IGN largely agreed with 1UP but commented that "the first Apollo Justice title plays identically to the Phoenix Wright trilogy". IGN Australia noted out that complaints about the previous games, such as that "finding the right path through the game feels like a process of trial and error" and that players could beat the game by "routinely pressing at every available opportunity and then using a minimum of logic," were not fixed in Apollo Justice. Additionally, "the game's rather obtuse, long-way-around approach to problem solving" caused what IGN viewed to be unnecessary delays to the game. IGN also felt that new features were "a little gimmicky" but did not "detract from the experience in the slightest." However, IGN Australia thought the game was "great" overall. The game was nominated for "Best Story" in IGNs 2008 Video Game Awards, though it did not win.

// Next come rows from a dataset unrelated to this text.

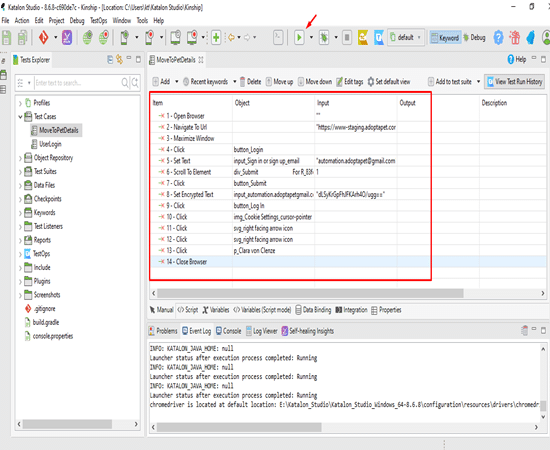Viewport: 550px width, 450px height.
Task: Click the green plus new item icon
Action: tap(216, 37)
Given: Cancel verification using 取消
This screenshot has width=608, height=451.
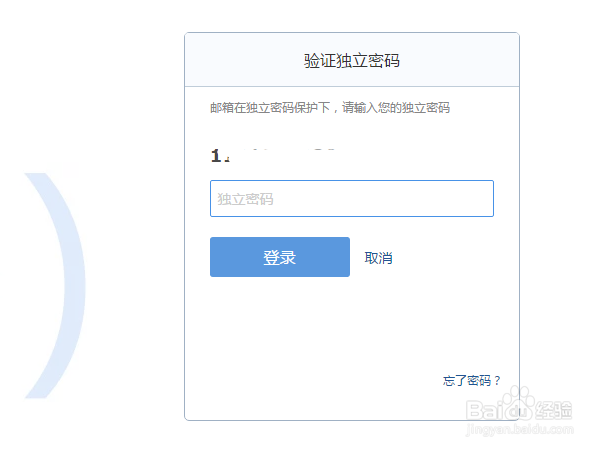Looking at the screenshot, I should point(378,258).
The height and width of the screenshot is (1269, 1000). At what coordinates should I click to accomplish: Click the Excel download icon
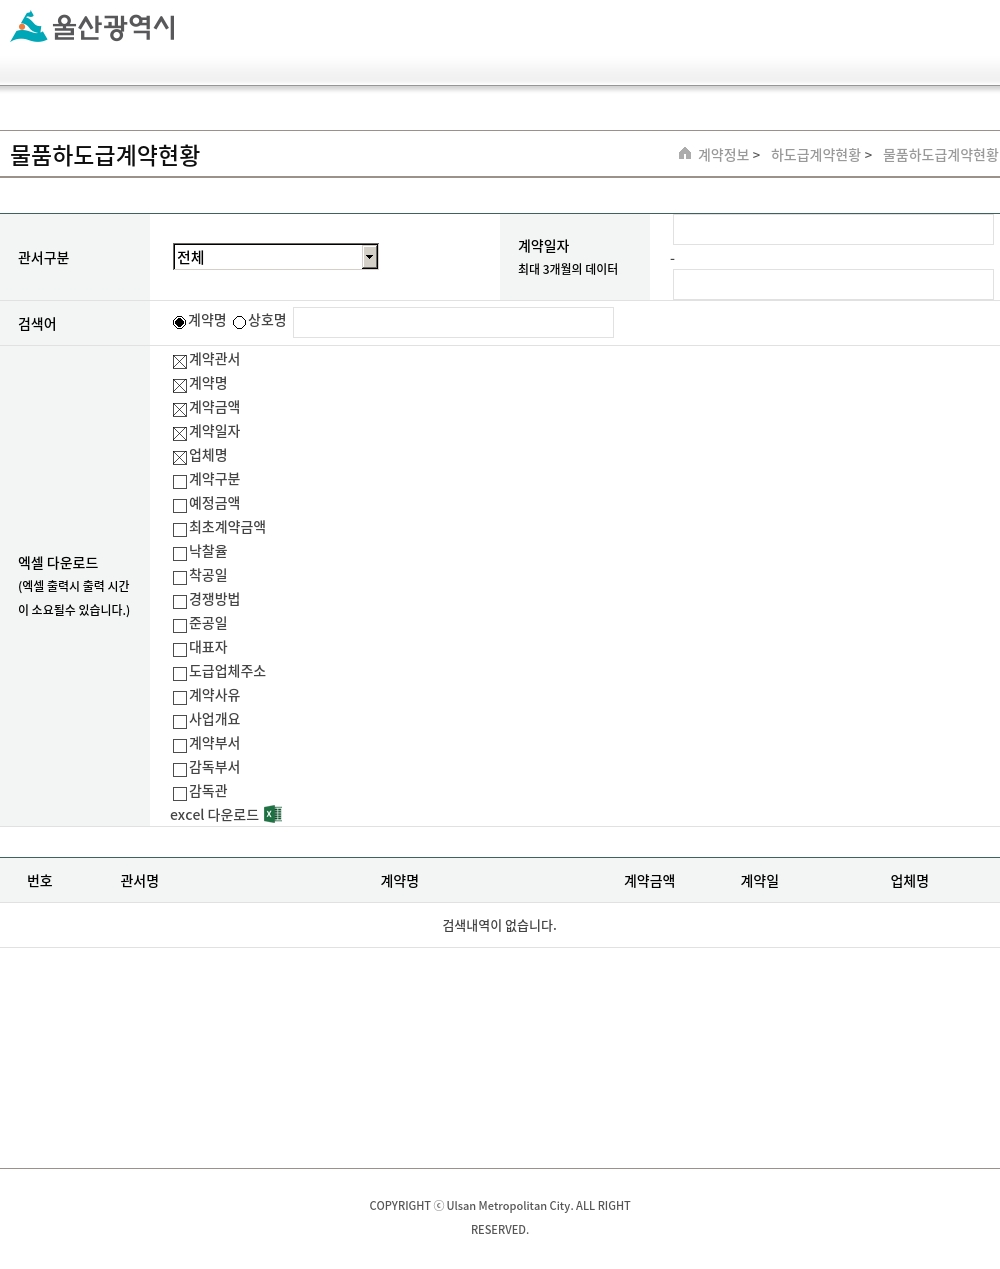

These views were echoed by many reviews. GameSpot felt that the story, while strong, "moves along at a snail's pace" and that "many of the series' flaws are still present." A "lack of innovation and change" was the main sticking point for GamePro, who thought of Apollo Justice as "a solid distillation of the franchise formula." The Nintendo World Report felt that the game "builds upon the Phoenix Wright trilogy" even though "gameplay remains mostly unchanged." GameSpy pointed out that the game's use of the DS's touch features, "vastly improves the experience" though the crime scene reenactment is "all too brief."

Aggregate score
| Aggregator | Score |
|---|---|
| Metacritic | DS/iOS: 78/100 3DS: 77/100 |

Review scores
| Publication | Score |
|---|---|
| 1Up.com | A− |
| Eurogamer | 8/10 |
| Famitsu | 36/40 |
| GamePro | 3.75/5 |
| GameSpot | 7/10 |
| GameSpy | 4/5 |
| IGN | 8.3/10 |
| Official Nintendo Magazine | 82% |
| TouchArcade | iOS: 4/5 |

===Sales===
Apollo Justice sold around 250,000 copies during the first retail week, and had more than 500,000 copies shipped by the end of its second week in Japan. By the end of 2007, it had sold 515,417 units. The game performed well commercially in North America, charting as the fifth best selling Nintendo DS game in the region during its release week. The Nintendo 3DS version was the fourteenth best selling game in Japan during its debut week, selling 4,832 copies.